2004 Mountain West Conference baseball tournament
- Teams: 6
- Format: Double-elimination
- Finals site: Earl Wilson Stadium; Paradise, NV;
- Champions: UNLV (2nd title)
- MVP: Matt Luca (UNLV)

= 2004 Mountain West Conference baseball tournament =

The 2004 Mountain West Conference baseball tournament took place from May 26 through 29. All six of the league's teams met in the double-elimination tournament held at University of Nevada, Las Vegas's Earl Wilson Stadium. Third seeded UNLV won their second straight and second overall Mountain West Conference Baseball Championship with a championship game score of 6–3 and earned the conference's automatic bid to the 2004 NCAA Division I baseball tournament.

== Seeding ==
The teams were seeded based on regular season conference winning percentage only. New Mexico claimed the second seed by winning the season series against UNLV.

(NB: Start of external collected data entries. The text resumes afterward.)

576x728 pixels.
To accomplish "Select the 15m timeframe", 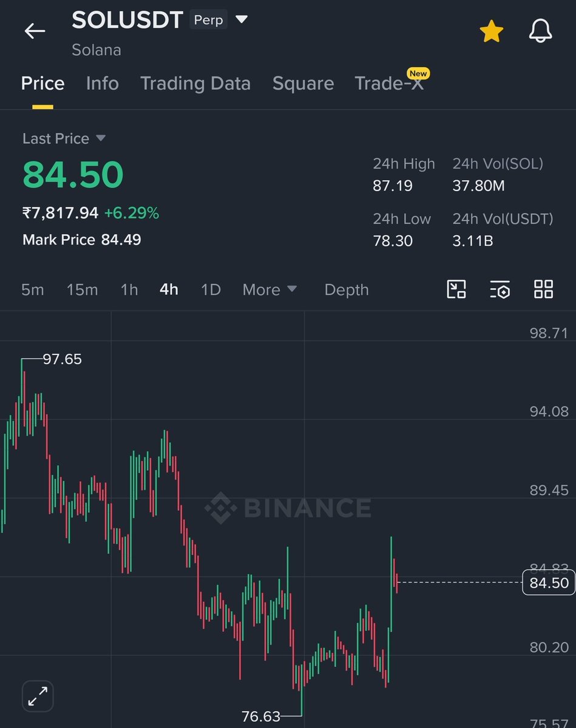I will pos(82,289).
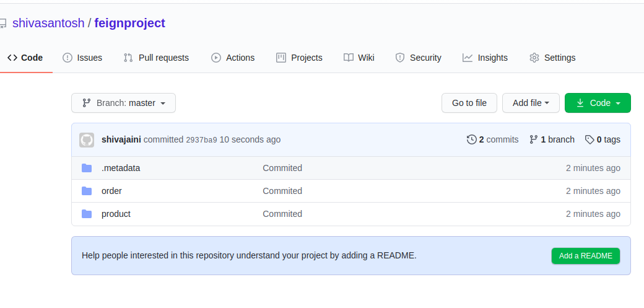Switch to the Issues tab
The height and width of the screenshot is (308, 644).
82,58
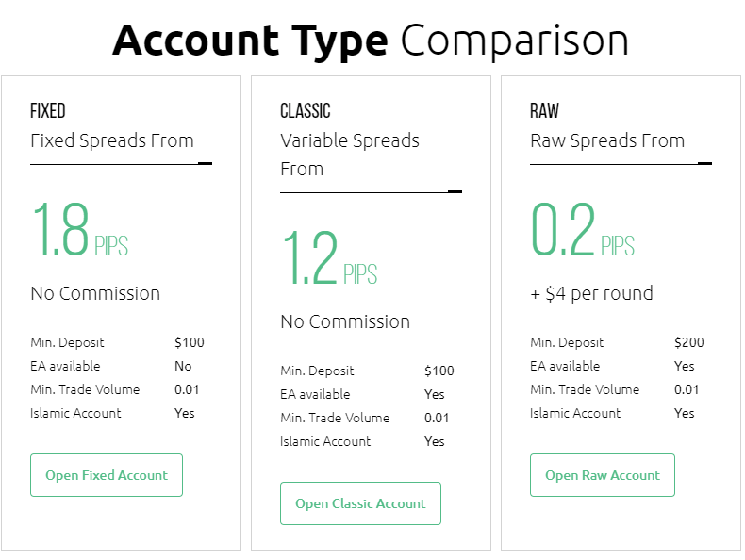Open Classic Account button
Image resolution: width=745 pixels, height=560 pixels.
coord(360,503)
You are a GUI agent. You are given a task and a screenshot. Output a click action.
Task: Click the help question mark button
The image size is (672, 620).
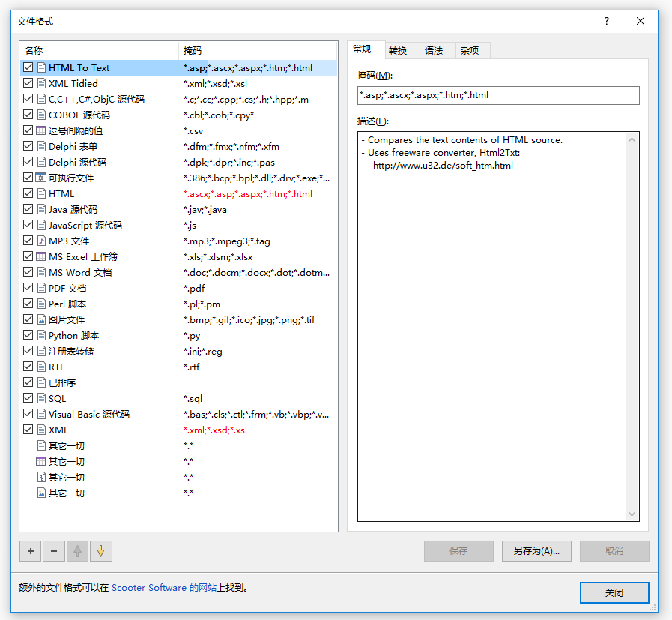(x=607, y=21)
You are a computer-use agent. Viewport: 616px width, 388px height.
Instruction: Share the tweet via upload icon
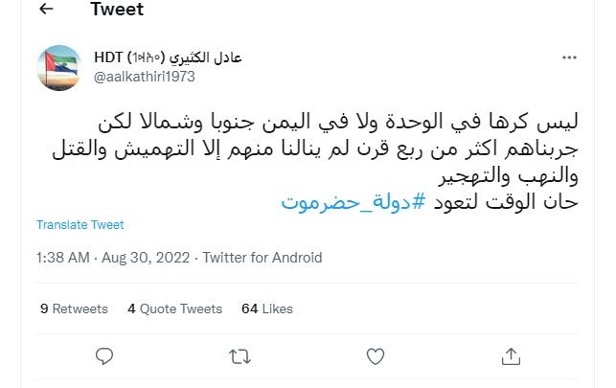[x=511, y=357]
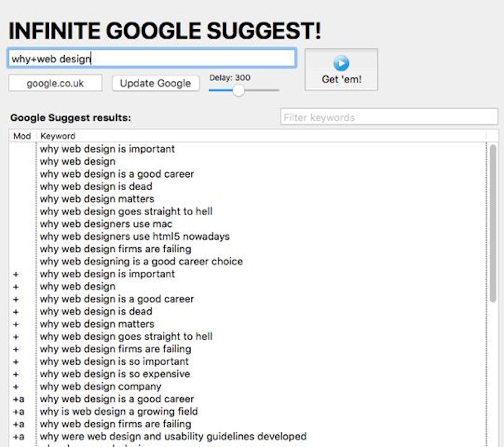Screen dimensions: 504x447
Task: Select 'why web design company' row
Action: pyautogui.click(x=100, y=386)
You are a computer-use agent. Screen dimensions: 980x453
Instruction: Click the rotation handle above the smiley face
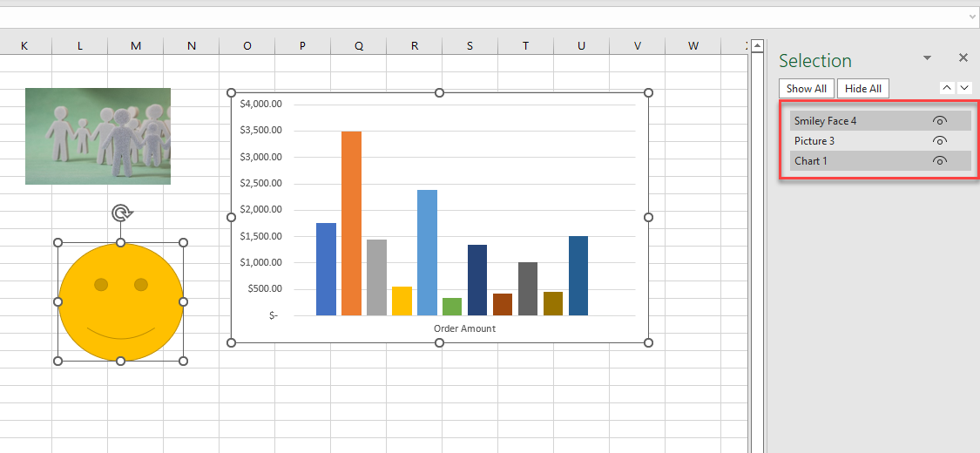click(x=122, y=213)
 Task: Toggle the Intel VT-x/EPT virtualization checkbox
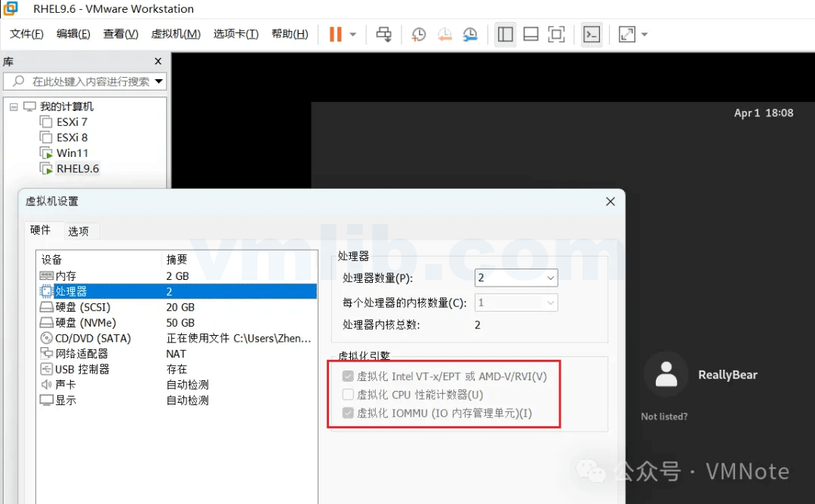(348, 376)
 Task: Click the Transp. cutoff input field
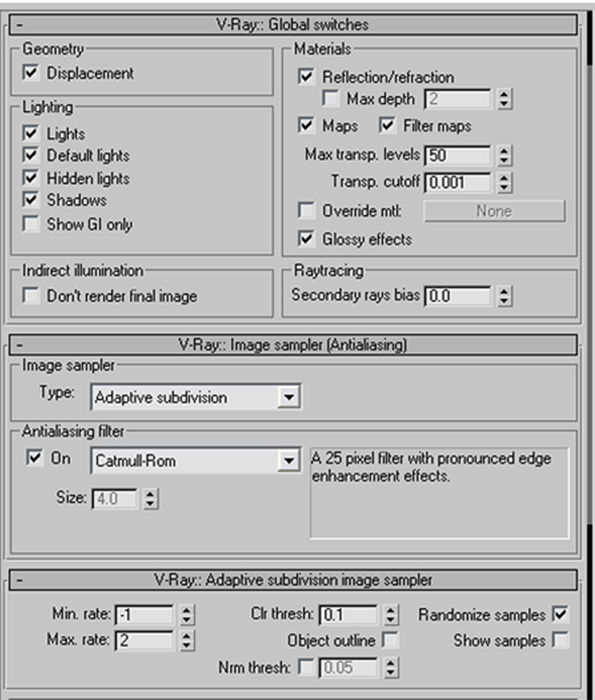click(457, 183)
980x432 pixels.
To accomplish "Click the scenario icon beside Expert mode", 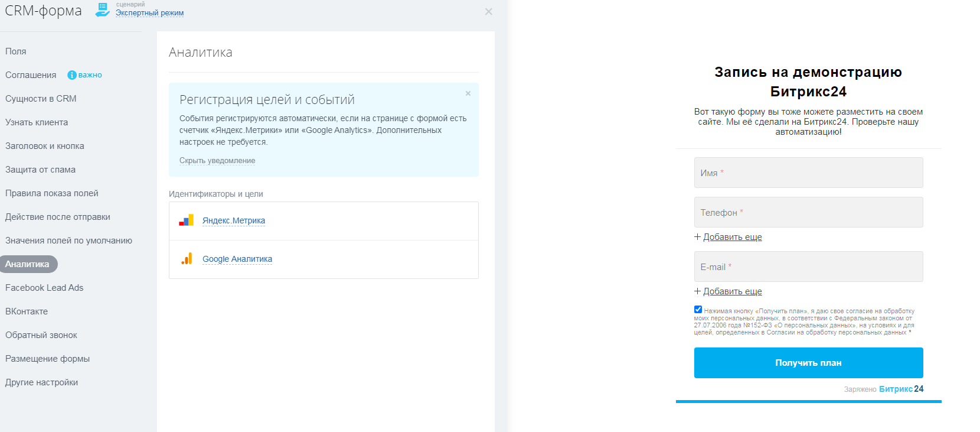I will 103,9.
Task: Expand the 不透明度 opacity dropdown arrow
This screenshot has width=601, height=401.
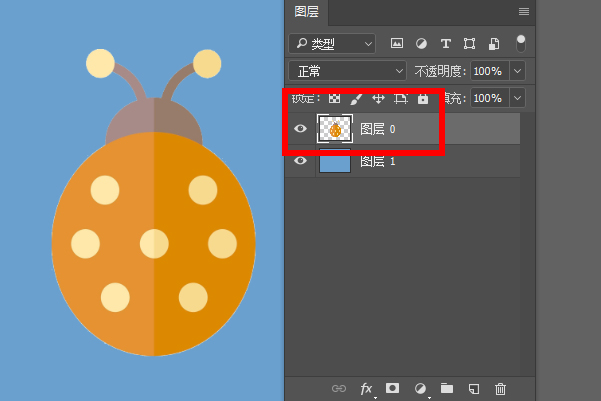Action: (x=517, y=71)
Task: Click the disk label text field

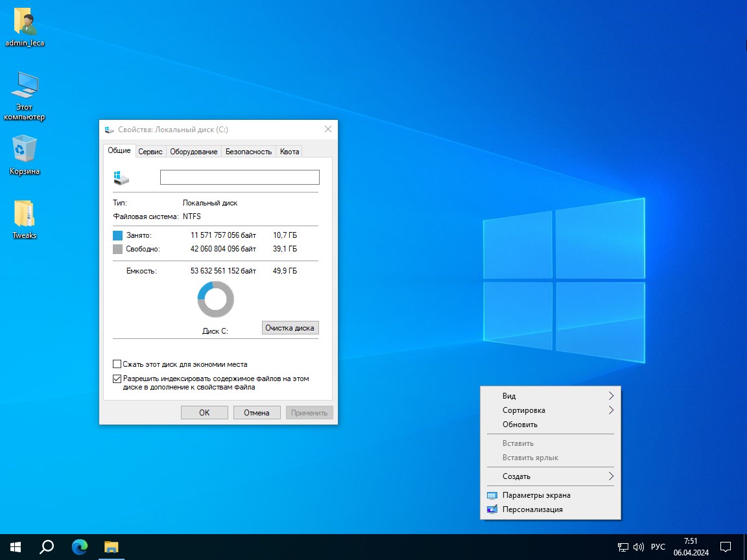Action: (239, 177)
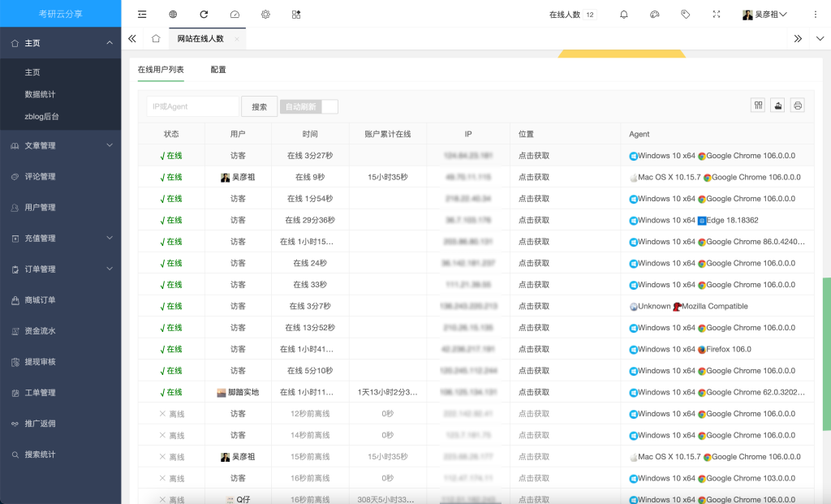Open the notification bell
Screen dimensions: 831x504
pos(624,15)
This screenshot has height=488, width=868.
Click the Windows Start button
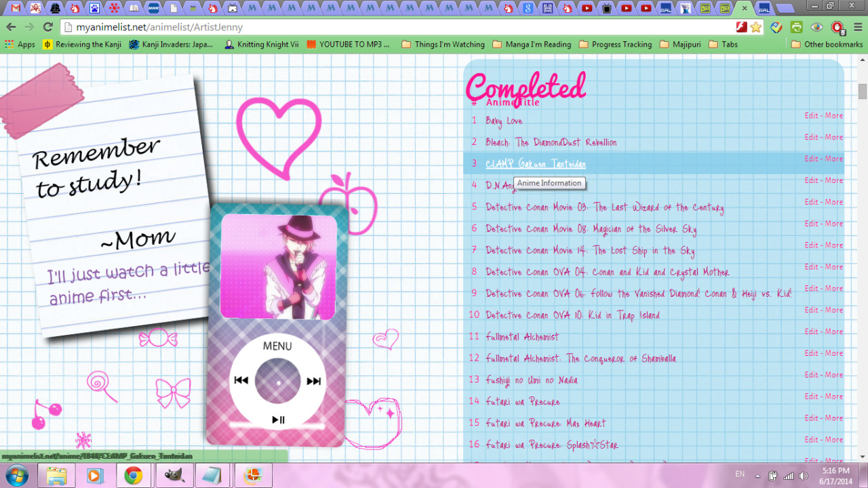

| Team | W | L | Pct. | GB | Seed |
|---|---|---|---|---|---|
| San Diego State | 19 | 9 | .679 | – | 1 |
| New Mexico | 20 | 10 | .667 | – | 2 |
| UNLV | 20 | 10 | .667 | – | 3 |
| BYU | 18 | 12 | .600 | 2 | 4 |
| Utah | 11 | 19 | .367 | 9 | 5 |
| Air Force | 0 | 28 | .000 | 19 | 6 |

== All-Tournament Team ==
The following players were named to the All-Tournament team.

| Name | Class | Team |
|---|---|---|
| Clayton Couch | So. | Air Force |
| Josh Mader | Jr. | New Mexico |
| Rielly Embrey | Sr. | San Diego State |
| Scott Shoemaker | Sr. | San Diego State |
| Brick Ungricht | Fr. | San Diego State |
| Andrew D’Angelo | Sr. | UNLV |
| Eric Nielsen | Jr. | UNLV |
| Zeke Parraz | Jr. | UNLV |
| Ryan Ruiz | Sr. | UNLV |
| David Seccombe | Sr. | UNLV |

=== Most Valuable Player ===
Matt Luca, a sophomore pitcher for the champion UNLV Rebels, was named the tournament Most Valuable Player.